Apr 12, 2024 - News

A CIA mission, Howard Hughes: The secret history of the Baltimore bridge's crane

The Chesapeake 1000, a towering yellow crane, sits on a barge.

The Chesapeake 1000, a barge crane owned by New Jersey-based Donjon Marine, is docked as officials hold a news conference at Tradepoint Atlantic on Mar. 29, 2024 in Baltimore, Md.

The enormous crane being used to clear the collapsed Baltimore bridge Baltimore bridge has a backstory that reads like a Spielberg spy movie: Cold War espionage, a covert CIA mission, and … Howard Hughes?

The big picture: A huge crane — one of the East Coast's largest — arrived in Baltimore last month to help remove the precarious jumble of debris from the collapsed Francis Scott Key Bridge.

  • Named Chesapeake 1000, aka "Chessy," the crane can lift 1,000 tons and was used half a century ago to aid a U.S. spy operation.

Flashback: When a Soviet submarine sank off the coast of Hawaii in 1968, the U.S. was eager to recover it and the nuclear weapons and codebooks it likely held.

  • The CIA decided to build a huge ship with long, extendable steel pipes attached to a metal claw that would grab the sub from the ocean floor and pull it into a "moon pool" in the ship's belly — meaning the entire capture effort could be done out of sight.
  • Chessy the crane's first mission was to help build that massive ship.
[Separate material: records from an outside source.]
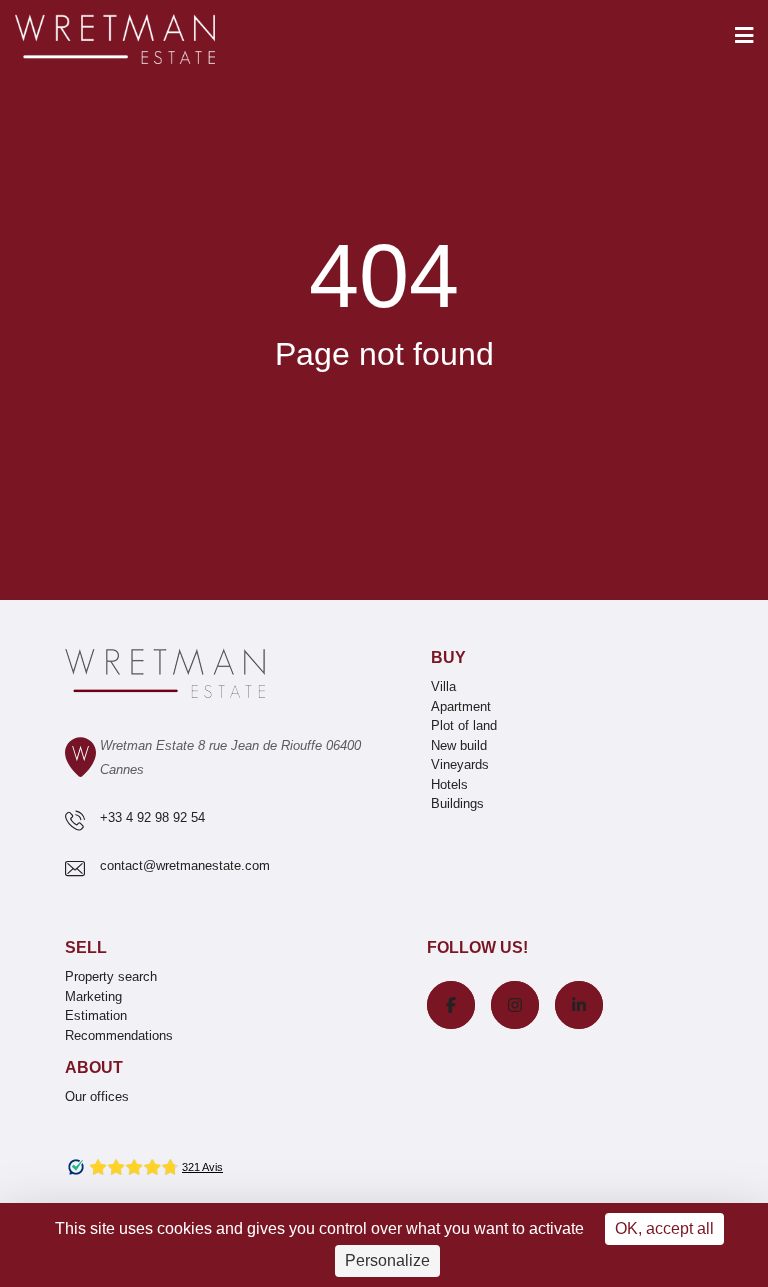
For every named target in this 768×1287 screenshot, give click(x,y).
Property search (111, 976)
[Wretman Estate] (147, 40)
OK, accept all (664, 1228)
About (94, 1067)
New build (459, 745)
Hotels (449, 784)
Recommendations (119, 1035)
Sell (86, 947)
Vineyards (460, 764)
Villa (443, 686)
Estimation (96, 1015)
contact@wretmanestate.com (185, 865)
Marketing (93, 996)
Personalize (387, 1260)
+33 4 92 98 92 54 (152, 817)
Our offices (97, 1096)
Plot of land (464, 725)
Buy (448, 657)
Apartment (461, 706)
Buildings (457, 803)
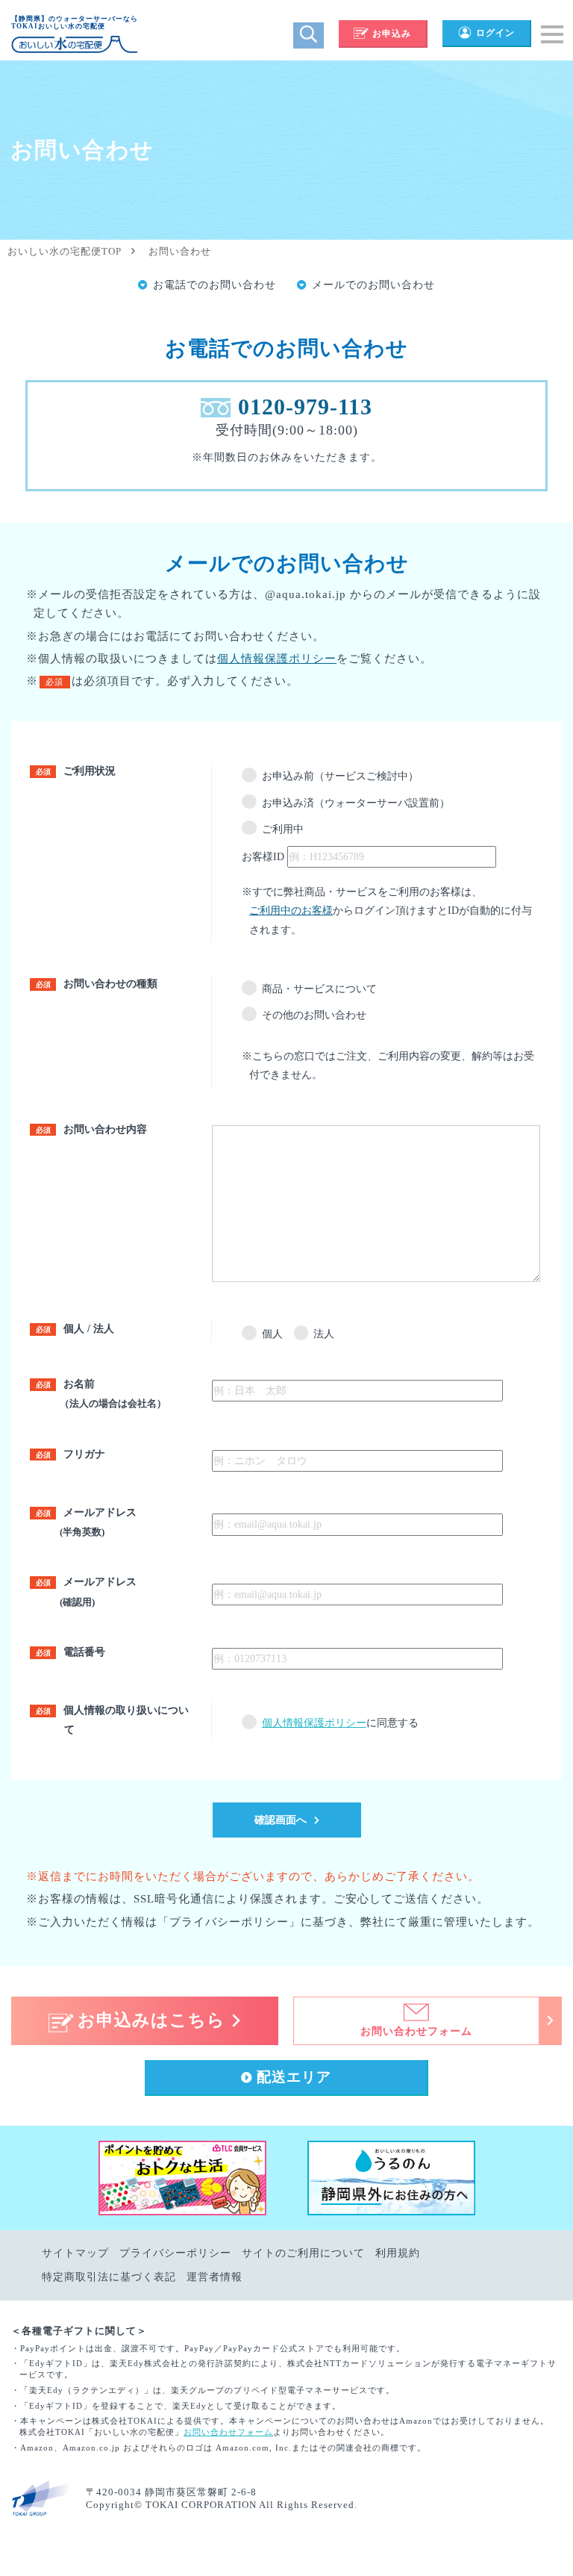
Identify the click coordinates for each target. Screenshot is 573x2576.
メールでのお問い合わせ (373, 284)
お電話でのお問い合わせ (214, 284)
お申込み (391, 33)
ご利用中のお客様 (291, 910)
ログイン (495, 33)
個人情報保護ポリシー (276, 659)
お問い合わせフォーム (228, 2431)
To keep the six-year plan, dubbed Project AZORIAN, a secret, the ship was disguised as a deep-sea mining vessel called the "Hughes Glomar Explorer" purportedly owned by reclusive billionaire Howard Hughes.

  • There was even a faux champagne christening and press release welcoming the ship.
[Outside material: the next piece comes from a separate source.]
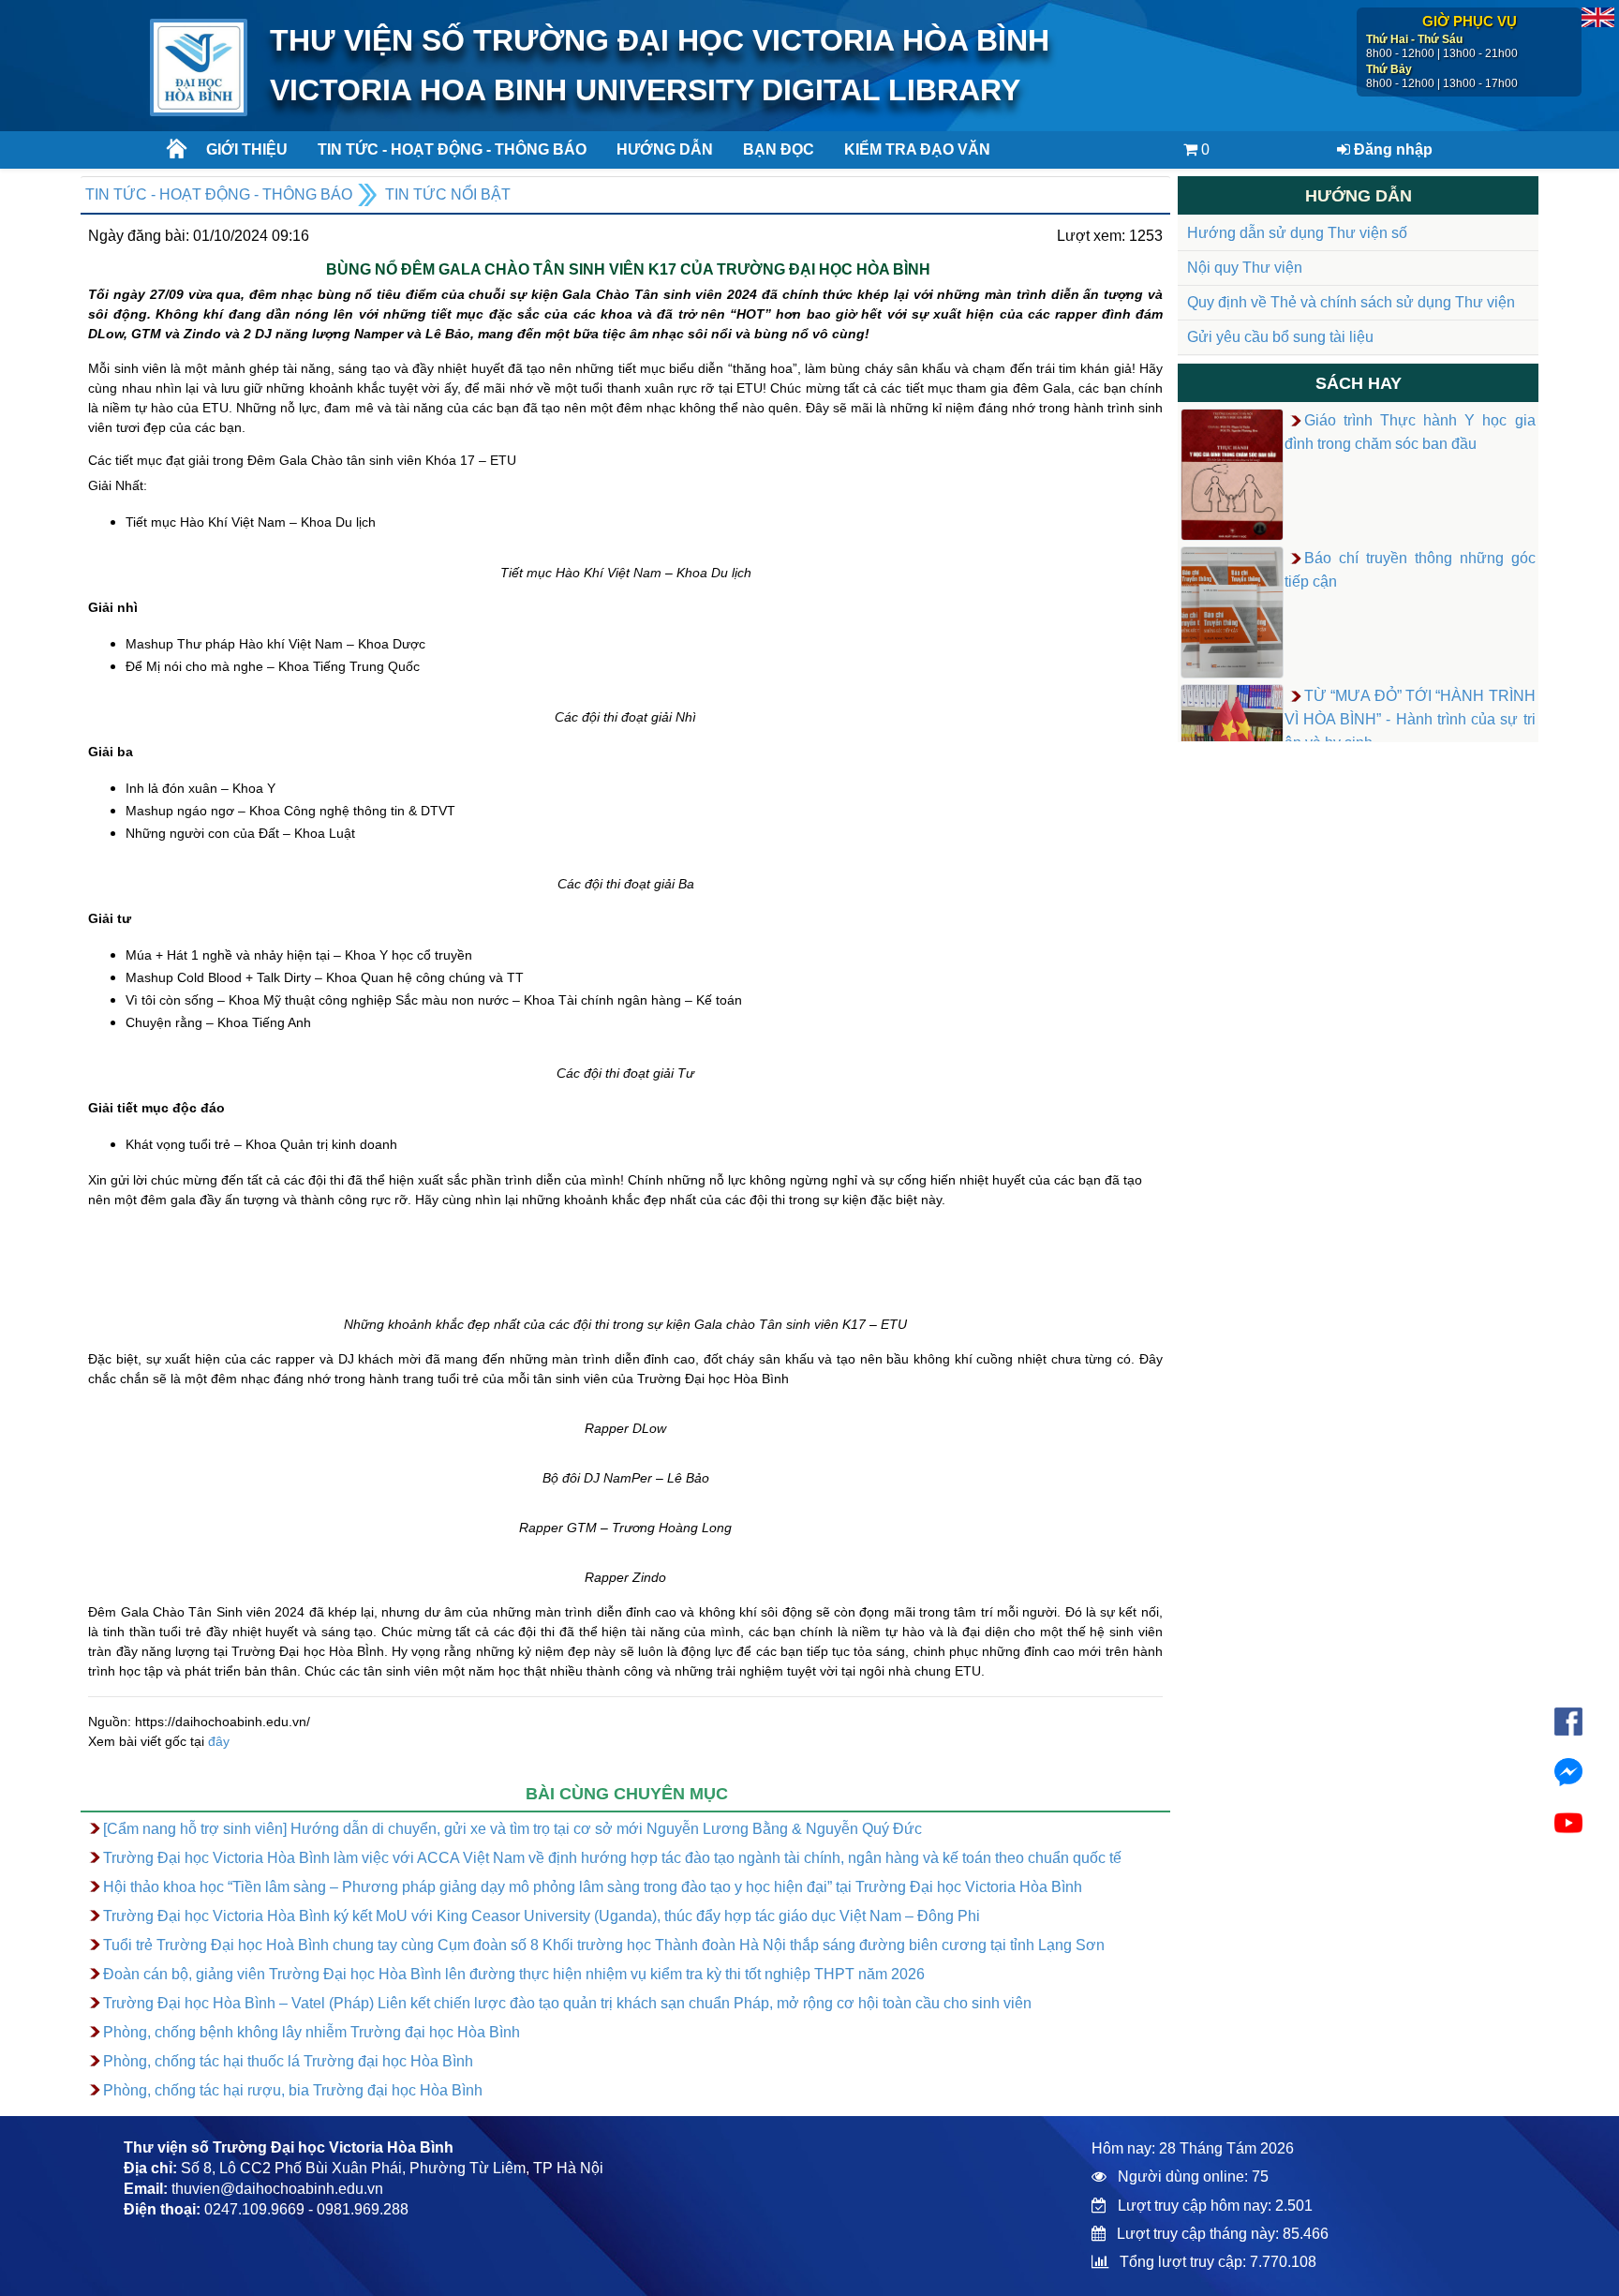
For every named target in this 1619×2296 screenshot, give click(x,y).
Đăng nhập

Context: The mission, which took place in 1974, wasn't easy. The sub sat about 17,000 feet below the Pacific's surface, deeper than the Titanic. It was also mangled and would be difficult to transport amid ocean currents.

  • And, of course, this all had to be done in secret. "They must be smoking something to even believe they can do that," a former CIA official recalled a Naval official saying at the time.
  • (David Sharp, the mission's director of recovery systems, wrote a book about it.)

To top it off, during the mission a Soviet salvage boat just happened to be parked near the ultra-secret site.

Ultimately, the mission wasn't entirely successful — only part of the Soviet sub was recovered — but the daring imagination required prompted the American Society of Mechanical Engineers to dub it "one of the greatest engineering achievements of all time," per Washingtonian.

  • Plus: The nearby Soviet boat appeared unaware of what was going on right next door. When it passed on its departure, the sailors simply dropped their pants and mooned the U.S. ship.

The public got wind of the mission the next year in 1975 when stolen documents linking Hughes to Project AZORIAN leaked to media outlets — blowing the ship's cover and any hope for a second recovery mission to get the rest of the sub.

  • The CIA confirmed the mission in 2010 via a partially redacted report.
  • The ship is now used for deep-sea exploration and drilling, per the CIA.

And Chessy, as we know, is still very much on the job.

What we're watching: Chessy and its fellow cleanup compatriots are on an aggressive schedule to get the Baltimore port cleared and running by May.